By: Christina Colegrove, RN,BSN – Clinical Consultant
Here are some things to remember when completing a refill request to avoid denials. Documentation of a refill request must be either a written document received from the beneficiary or a written record of a phone conversation between the supplier and beneficiary. The request must include the beneficiary’s name/authorized representative, description of each item being requested and date of refill request. If consumable supplies are being requested, then the supplier should assess the quantity of each item that the beneficiary has remaining. The supplier manual mentions, “Vague or nonspecific references to the quantity remaining are not sufficient to demonstrate compliance with the requirement that refills be provided when the current supply on hand is ‘approaching exhaustion’.” Although an actual count is not necessary, it is recommended. The record should demonstrate that individual assessment was performed. Examples of consumable supplies includes surgical dressings or urological supplies. If non-consumable supplies (items that are not used up but may need periodic replacement) are being requested, then the supplier should assess if the supplies remain functional and provide replacement/refill only when the item(s) are no longer functioning. The documentation should support the functional condition of the item(s) being refilled and demonstrate the cause of dysfunction which necessitates replacement. Examples of non-consumable supplies includes PAP or RAD supplies.

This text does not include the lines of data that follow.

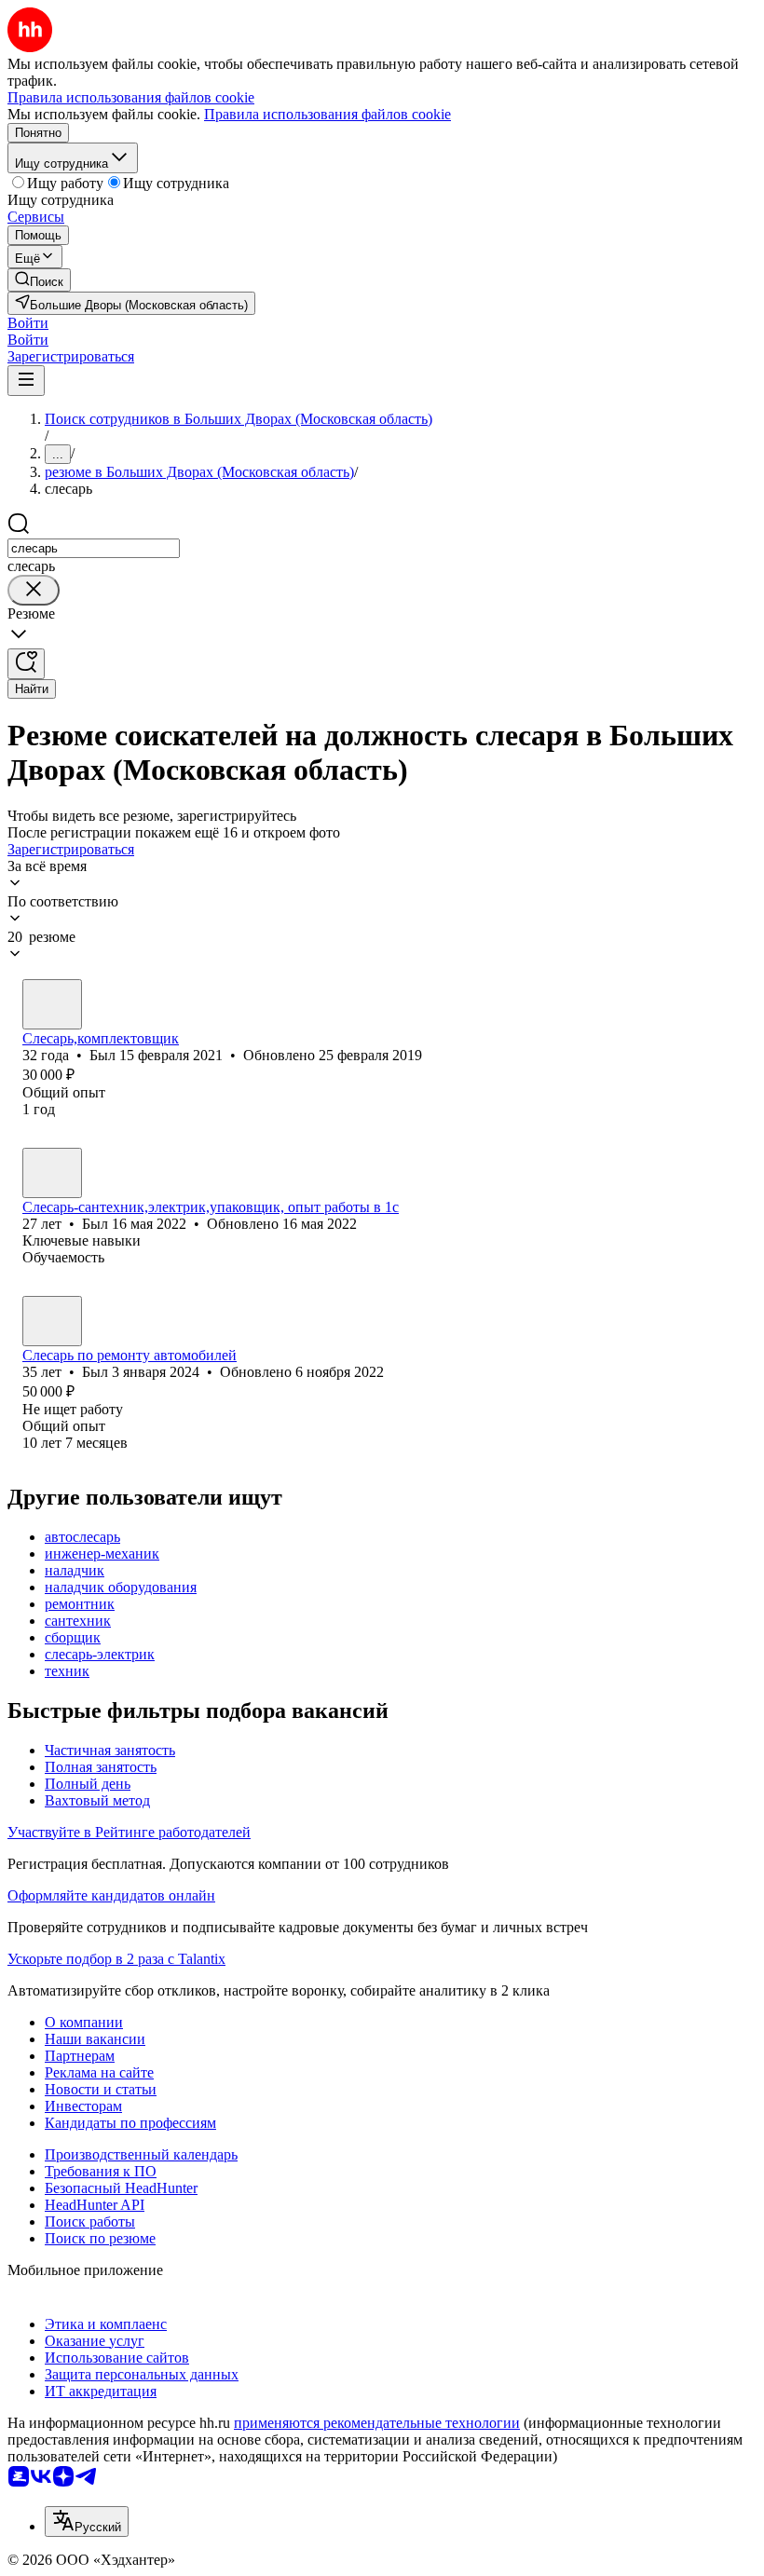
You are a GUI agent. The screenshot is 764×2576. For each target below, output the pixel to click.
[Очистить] (33, 590)
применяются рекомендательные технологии (377, 2423)
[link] (39, 280)
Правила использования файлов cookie (327, 114)
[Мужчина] (52, 1004)
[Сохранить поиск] (26, 663)
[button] (27, 323)
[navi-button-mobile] (26, 380)
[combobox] (93, 548)
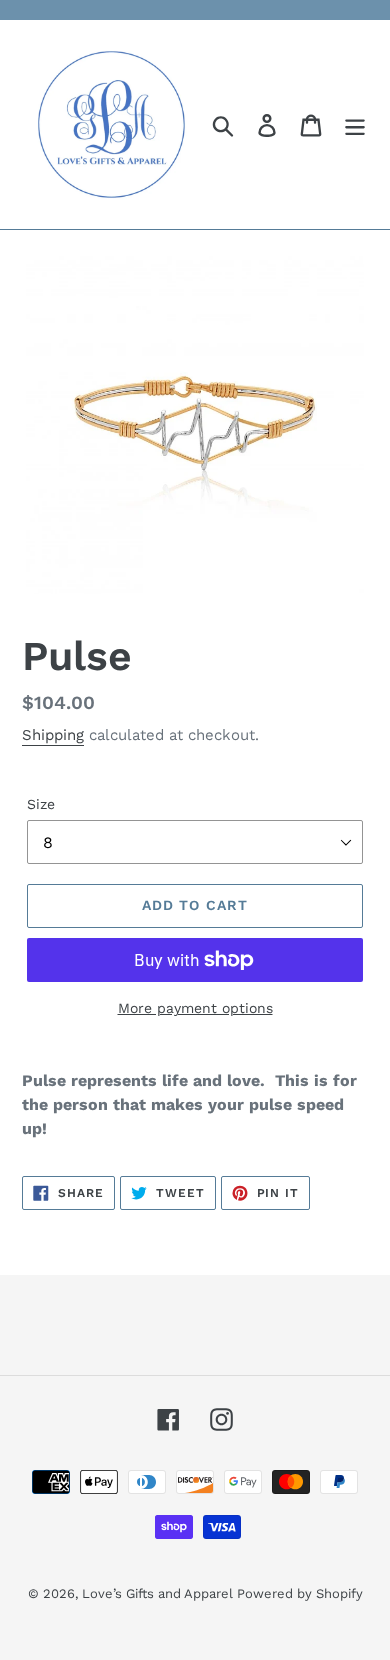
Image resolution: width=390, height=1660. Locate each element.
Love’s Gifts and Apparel (159, 1593)
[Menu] (355, 124)
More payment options (195, 1008)
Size (41, 804)
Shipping (53, 735)
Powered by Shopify (300, 1593)
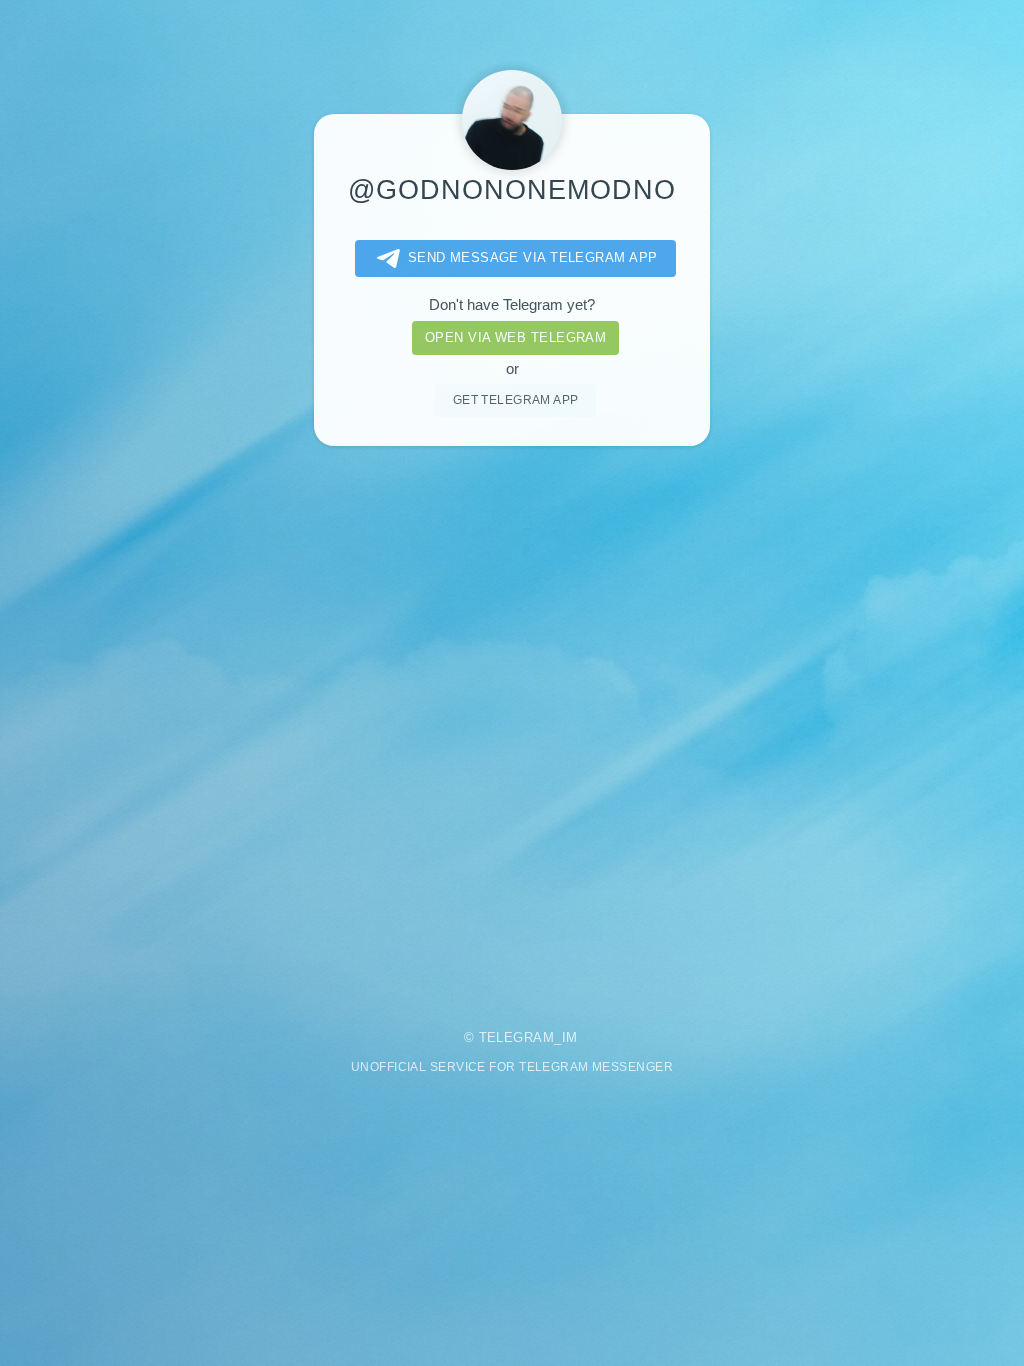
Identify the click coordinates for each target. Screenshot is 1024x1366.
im (570, 1037)
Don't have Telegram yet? (512, 305)
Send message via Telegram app (533, 257)
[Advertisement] (512, 744)
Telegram (517, 1037)
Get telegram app (516, 399)
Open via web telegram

Per the Medicare Program Integrity Manual, “Suppliers must contact the beneficiary prior to dispensing the refill and not automatically ship on a pre-determined basis, even if authorized by the beneficiary.” The beneficiary/designee should be contacted no sooner than 14 calendar days prior to the delivery/shipping date. The supplier must deliver the product no sooner than 10 calendar days prior to the end of usage for the current product.